The Illinois Legislative Latino Caucus (ILLC), also known as the Illinois Latinx Caucus, is a bloc of state legislators in the Illinois General Assembly, composed of legislators of Latino heritage. As of the 102nd General Assembly, the ILLC has 15 members across the Illinois House of Representatives and Illinois Senate.

==About==

The primary mission of the Illinois Legislative Latino Caucus is to empower Illinois Latinos and assure equitable representation in the General Assembly and promote legislative action directed to address those interests.

Specific caucus priorities include:
- Increasing access to resources that benefit Latinos in Illinois
- Forming and sustaining partnerships with businesses and organizations to enhance opportunities for Latinos in Illinois
- Supporting the widespread distribution of information on public policy that impact Latinos in Illinois
- Providing resources for young Latinos in Illinois to succeed in education

Since 2002, the ILLCF has provided college bound students across the state with scholarships.

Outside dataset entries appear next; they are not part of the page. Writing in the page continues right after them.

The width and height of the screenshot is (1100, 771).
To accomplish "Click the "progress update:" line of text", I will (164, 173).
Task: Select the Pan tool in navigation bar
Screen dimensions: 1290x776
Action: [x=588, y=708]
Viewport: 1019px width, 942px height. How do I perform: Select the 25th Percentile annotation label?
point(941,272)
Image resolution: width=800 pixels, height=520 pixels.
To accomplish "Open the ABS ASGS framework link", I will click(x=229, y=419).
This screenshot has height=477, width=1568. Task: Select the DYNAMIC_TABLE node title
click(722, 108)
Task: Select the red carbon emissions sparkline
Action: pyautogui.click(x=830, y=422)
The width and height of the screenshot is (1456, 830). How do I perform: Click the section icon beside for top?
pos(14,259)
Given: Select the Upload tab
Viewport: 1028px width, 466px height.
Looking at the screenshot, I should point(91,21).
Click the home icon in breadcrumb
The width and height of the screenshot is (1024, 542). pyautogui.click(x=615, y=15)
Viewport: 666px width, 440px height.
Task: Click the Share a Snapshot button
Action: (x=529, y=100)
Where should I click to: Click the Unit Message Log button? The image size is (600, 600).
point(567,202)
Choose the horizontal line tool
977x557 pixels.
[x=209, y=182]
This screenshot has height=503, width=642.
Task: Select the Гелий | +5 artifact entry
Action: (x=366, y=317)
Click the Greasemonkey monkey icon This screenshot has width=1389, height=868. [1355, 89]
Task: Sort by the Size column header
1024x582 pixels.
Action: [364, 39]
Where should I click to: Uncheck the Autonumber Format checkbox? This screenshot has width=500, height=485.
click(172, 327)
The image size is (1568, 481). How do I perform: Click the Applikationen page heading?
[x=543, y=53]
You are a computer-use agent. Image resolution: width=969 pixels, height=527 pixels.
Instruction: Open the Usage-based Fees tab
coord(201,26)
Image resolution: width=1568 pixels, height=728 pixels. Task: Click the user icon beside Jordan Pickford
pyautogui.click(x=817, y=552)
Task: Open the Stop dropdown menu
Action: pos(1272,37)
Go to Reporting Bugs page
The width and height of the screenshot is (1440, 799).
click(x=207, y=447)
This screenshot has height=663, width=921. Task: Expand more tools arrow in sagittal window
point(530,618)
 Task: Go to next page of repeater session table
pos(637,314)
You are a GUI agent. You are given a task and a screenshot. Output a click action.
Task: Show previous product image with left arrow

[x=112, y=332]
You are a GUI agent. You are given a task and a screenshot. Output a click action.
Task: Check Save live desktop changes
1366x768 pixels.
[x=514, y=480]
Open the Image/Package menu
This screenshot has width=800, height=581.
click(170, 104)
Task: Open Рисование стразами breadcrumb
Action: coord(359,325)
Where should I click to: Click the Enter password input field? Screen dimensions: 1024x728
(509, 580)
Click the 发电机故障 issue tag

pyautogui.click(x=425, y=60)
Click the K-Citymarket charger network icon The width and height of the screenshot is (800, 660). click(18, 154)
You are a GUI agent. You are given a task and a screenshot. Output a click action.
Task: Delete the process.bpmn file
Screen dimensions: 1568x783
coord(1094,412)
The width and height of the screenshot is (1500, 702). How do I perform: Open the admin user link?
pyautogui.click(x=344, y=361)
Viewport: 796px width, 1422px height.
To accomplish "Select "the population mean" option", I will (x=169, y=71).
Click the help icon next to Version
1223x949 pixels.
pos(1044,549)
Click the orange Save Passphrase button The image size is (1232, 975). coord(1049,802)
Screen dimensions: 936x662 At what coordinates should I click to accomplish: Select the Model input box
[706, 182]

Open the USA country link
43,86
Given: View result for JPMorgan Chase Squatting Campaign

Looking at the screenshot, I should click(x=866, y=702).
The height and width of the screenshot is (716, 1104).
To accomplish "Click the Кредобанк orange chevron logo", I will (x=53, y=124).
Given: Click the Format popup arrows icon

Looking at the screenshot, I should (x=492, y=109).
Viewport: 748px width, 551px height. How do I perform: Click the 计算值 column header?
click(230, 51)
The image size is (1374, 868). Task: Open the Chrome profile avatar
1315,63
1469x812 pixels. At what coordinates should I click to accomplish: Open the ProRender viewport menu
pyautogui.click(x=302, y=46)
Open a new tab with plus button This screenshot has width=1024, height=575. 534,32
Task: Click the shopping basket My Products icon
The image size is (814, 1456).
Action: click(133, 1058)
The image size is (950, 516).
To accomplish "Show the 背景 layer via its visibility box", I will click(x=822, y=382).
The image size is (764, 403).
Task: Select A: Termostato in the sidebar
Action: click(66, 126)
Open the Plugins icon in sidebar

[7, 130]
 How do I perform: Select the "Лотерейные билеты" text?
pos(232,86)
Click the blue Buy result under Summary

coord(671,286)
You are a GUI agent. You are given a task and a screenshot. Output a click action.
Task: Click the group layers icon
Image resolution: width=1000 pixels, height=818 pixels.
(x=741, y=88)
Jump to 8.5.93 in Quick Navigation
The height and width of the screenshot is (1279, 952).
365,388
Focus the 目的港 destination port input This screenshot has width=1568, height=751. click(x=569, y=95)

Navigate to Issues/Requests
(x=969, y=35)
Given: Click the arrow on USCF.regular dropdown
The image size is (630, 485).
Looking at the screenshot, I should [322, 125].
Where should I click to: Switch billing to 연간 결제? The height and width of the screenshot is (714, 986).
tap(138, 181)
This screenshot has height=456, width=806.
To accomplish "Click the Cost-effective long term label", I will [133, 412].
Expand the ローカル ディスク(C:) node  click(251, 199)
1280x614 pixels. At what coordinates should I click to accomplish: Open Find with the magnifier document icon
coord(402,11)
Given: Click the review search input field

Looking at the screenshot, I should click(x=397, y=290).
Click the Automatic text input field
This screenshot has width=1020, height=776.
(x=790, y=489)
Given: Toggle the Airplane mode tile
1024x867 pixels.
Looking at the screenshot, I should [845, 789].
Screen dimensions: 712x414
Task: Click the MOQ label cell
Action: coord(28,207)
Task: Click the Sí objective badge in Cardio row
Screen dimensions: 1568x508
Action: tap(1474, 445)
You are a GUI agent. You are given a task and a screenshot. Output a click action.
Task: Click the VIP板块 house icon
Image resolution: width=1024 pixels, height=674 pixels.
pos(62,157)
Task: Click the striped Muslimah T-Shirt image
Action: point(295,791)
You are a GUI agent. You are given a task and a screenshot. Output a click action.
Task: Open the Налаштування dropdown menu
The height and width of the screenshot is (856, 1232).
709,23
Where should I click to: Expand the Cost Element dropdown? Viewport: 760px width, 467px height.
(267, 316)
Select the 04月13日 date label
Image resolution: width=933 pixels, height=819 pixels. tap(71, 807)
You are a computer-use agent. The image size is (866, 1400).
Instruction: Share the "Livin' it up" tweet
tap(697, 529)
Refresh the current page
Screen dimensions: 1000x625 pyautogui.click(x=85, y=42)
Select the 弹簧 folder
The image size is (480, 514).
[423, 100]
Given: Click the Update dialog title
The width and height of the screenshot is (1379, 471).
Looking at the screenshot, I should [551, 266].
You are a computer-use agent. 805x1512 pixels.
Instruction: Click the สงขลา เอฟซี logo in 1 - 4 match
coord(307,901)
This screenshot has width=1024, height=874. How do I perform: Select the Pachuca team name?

The ILLCF college scholarship has granted close to $1,000,000 to more than 500 students in Illinois.

== Membership ==

=== Current House members ===
As of 13 Jan 2021, the 102nd General Assembly of the Illinois House of Representatives consists of the following members:

| District | Representative | Party | Residence | Took Office |
|---|---|---|---|---|
| 1 | Aaron Ortiz | Democratic | Chicago | 2019 |
| 3 | Eva-Dina Delgado | Democratic | Chicago | 2019 Ɨ |
| 4 | Delia Ramirez | Democratic | Chicago | 2018 Ɨ |
| 21 | Edgar González Jr. | Democratic | Chicago | 2020 Ɨ |
| 22 | Angelica Guerrero-Cuellar | Democratic | Chicago |  |
| 24 | Elizabeth Hernandez | Democratic | Cicero | 2007 |
| 40 | Jaime Andrade Jr. | Democratic | Chicago | 2013 Ɨ |
| 44 | Fred Crespo | Democratic | Hoffman Estates | 2007 |
| 83 | Barbara Hernandez | Democratic | Aurora | 2019 Ɨ |
| 85 | Dagmara Avelar | Democratic | Bolingbrook | 2020 Ɨ |

- Ɨ Legislator was appointed to the Illinois House of Representatives during session.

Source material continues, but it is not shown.